Food spending has evolved over the last 50 years, and as it turns out, it’s not because we’re better budgeters. The U.S. Department of Agriculture (USDA) recently crunched the numbers and created a chart on our food spending in proportion to income. When they compared the food spending of today to 1960 and the decades in between, economists found we have more disposable income and spend less on food than our grandparents once did.

After taking into account the overall gradual rise in income, the consistent decrease in food prices, and inflation, the USDA was able to adjust the numbers to make an accurate comparison. Let’s face it, what’s considered a low-income household today is still better than the average middle class household of the 1960s. It’s undoubtedly apparent the way we treat food today has changed tremendously since our grandparents’ generation. From a decline in home-cooked, sit-down-at-the-dinner-table meals, to the exponential increase in fast food stopovers, there’s been a shift in both mindset and appetite rituals.

According to the new data, the average person spent 17.5 percent of their income on food.
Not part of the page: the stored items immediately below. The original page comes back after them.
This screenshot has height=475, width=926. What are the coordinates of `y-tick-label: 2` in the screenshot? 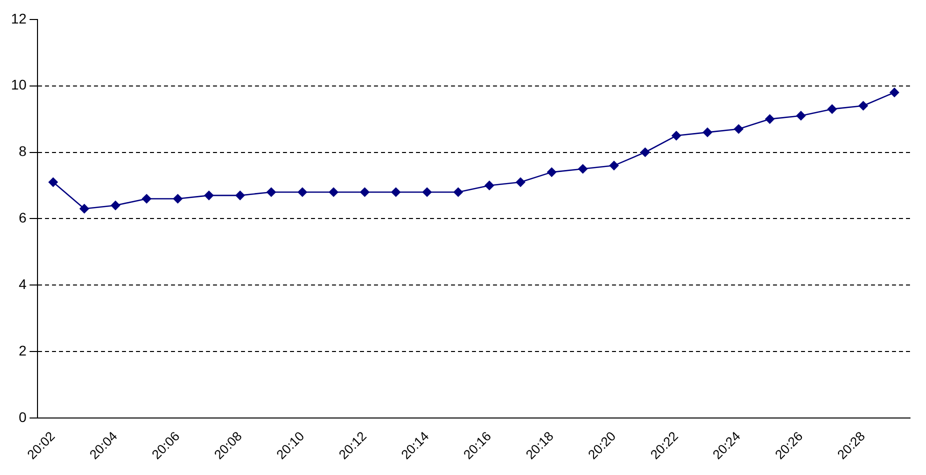 It's located at (22, 350).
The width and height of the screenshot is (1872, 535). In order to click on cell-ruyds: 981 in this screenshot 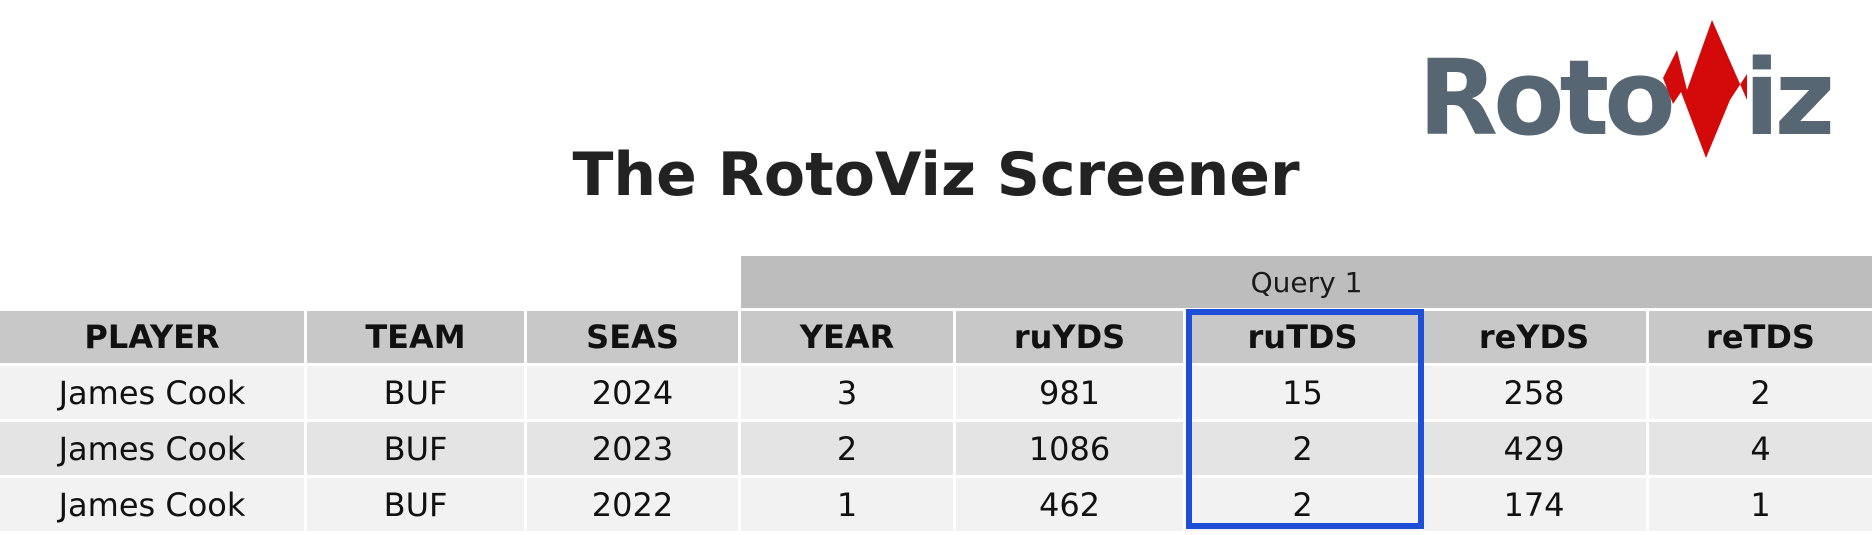, I will do `click(1071, 394)`.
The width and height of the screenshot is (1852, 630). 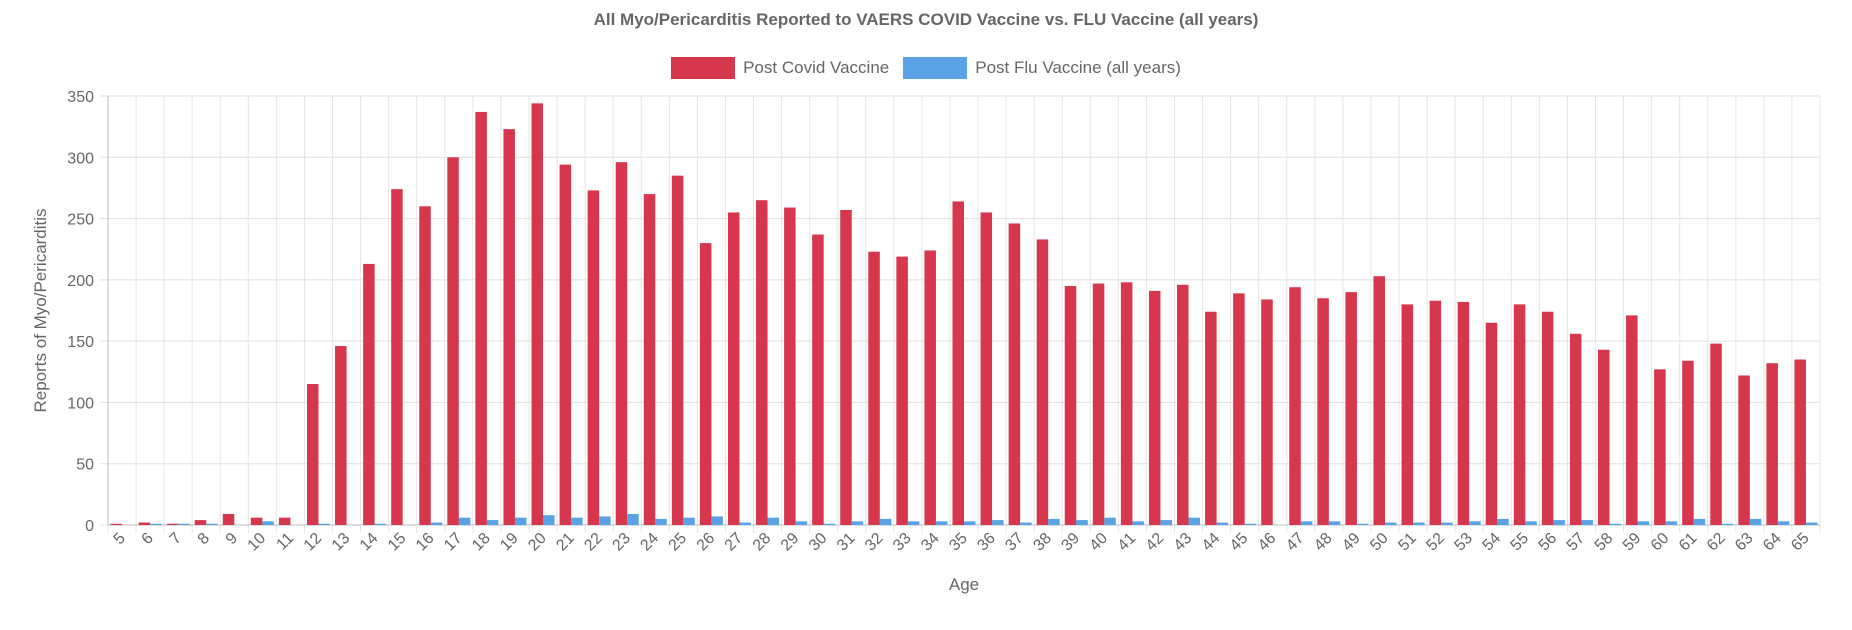 What do you see at coordinates (1352, 542) in the screenshot?
I see `x-tick-label: 49` at bounding box center [1352, 542].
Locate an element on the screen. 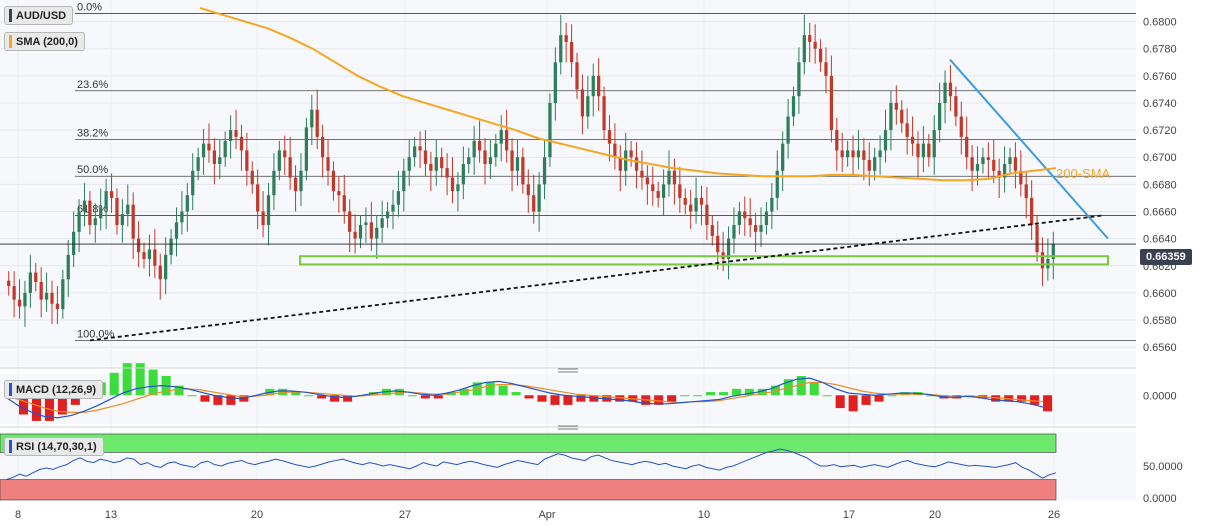  rsi-tag: RSI (14,70,30,1) is located at coordinates (54, 446).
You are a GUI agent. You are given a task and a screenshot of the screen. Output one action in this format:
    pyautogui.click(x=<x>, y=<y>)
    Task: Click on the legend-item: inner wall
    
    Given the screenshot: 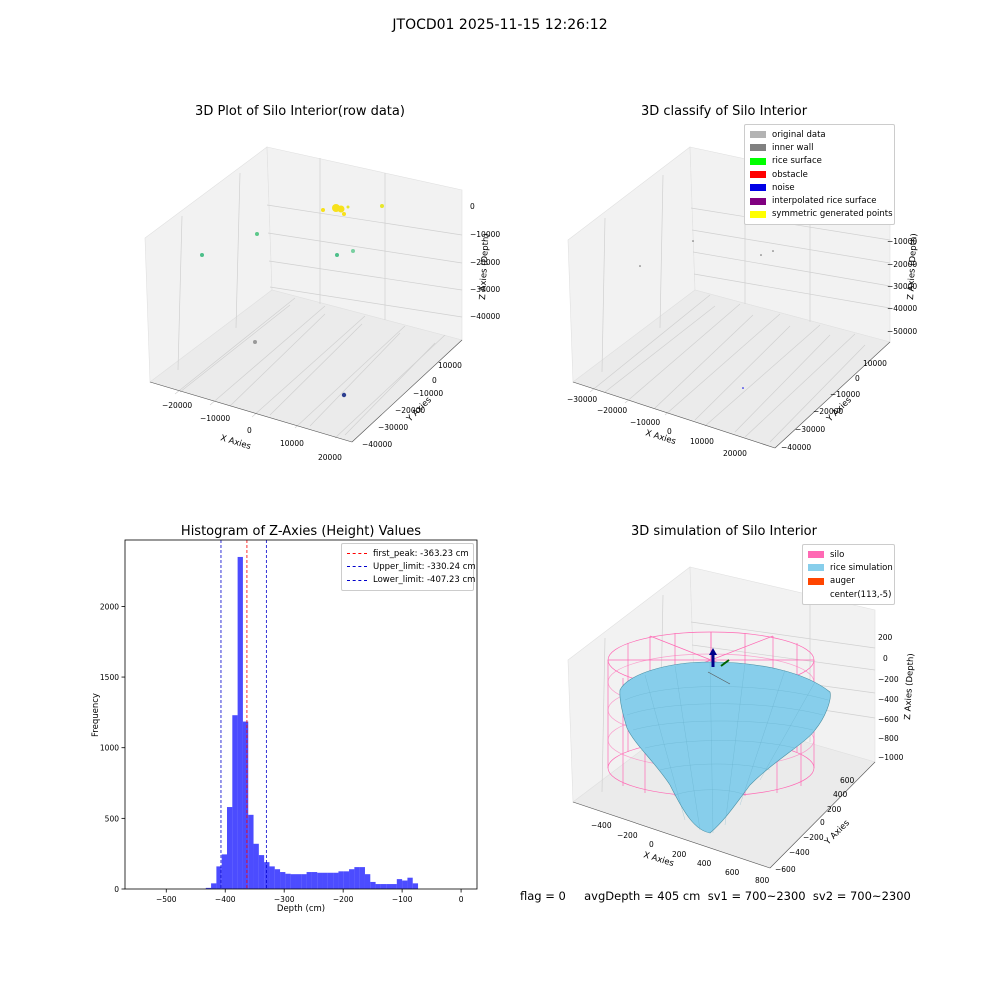 What is the action you would take?
    pyautogui.click(x=820, y=148)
In 2013, that number dropped to 9.9 percent — that’s nearly half of how much their grandparents allocated toward food. What’s even more surprising is Americans spend less money on food than any other country in the world, according to World Bank data from 2009.

"We are purchasing more food for less money, and we are purchasing our food for less of our income," one of the creators of the chart Annette Clauson, an agricultural economist with USDA's Economic Research Service, told NPR. "This is a good thing, because we have income to purchase other things."

Have Americans become thriftier, smarter shoppers? No, but to figure out why we’re spending less we have to time travel back to the 1970s, where rising food prices and technological developments gave birth to a stark evolution in the U.S. food system. At the time, there was a growing middle class to keep happy, so the Secretary of Agriculture Earl Butz decided to step up his game and create the country’s agricultural subsidy program. Industrial food production advanced tremendously, and a simple supply and demand chart will tell you what happens when there’s a large supply — prices drop. And they keep dropping until we are left with a wider variety of options at different price points.

"Food is a still a good bargain for the American consumer," Clauson said. Of course, the lower your income, the more a steak will take out of your budget than it would to a person with a higher income and larger budget to dip into.

Sure, you’ll come across expensive grass-fed beef, dark chocolate bars, and boxes of clementine, but that doesn’t mean you can’t find alternative proteins, desserts, and fresh fruit at lower prices. Being smarter with a budget will increase the amount of disposable income that can be spent on other luxury items, clothing, or education expenses, which will lead to an overall improvement in society’s long-term growth. For those who steal funds out of their food budget and are unable to afford a healthy portion of salmon, but invest that into materialistic items such as a new pair of shoes, you’re only postponing health care costs down the line.

Of course, there are exceptions to the rules, such as the one-income households many single mothers are all too familiar with, or those who have fallen on hardships. But government programs are put in place to improve the selection of healthful foods available in order to help pull the lower-income folks and minorities out of the obesity epidemic hole.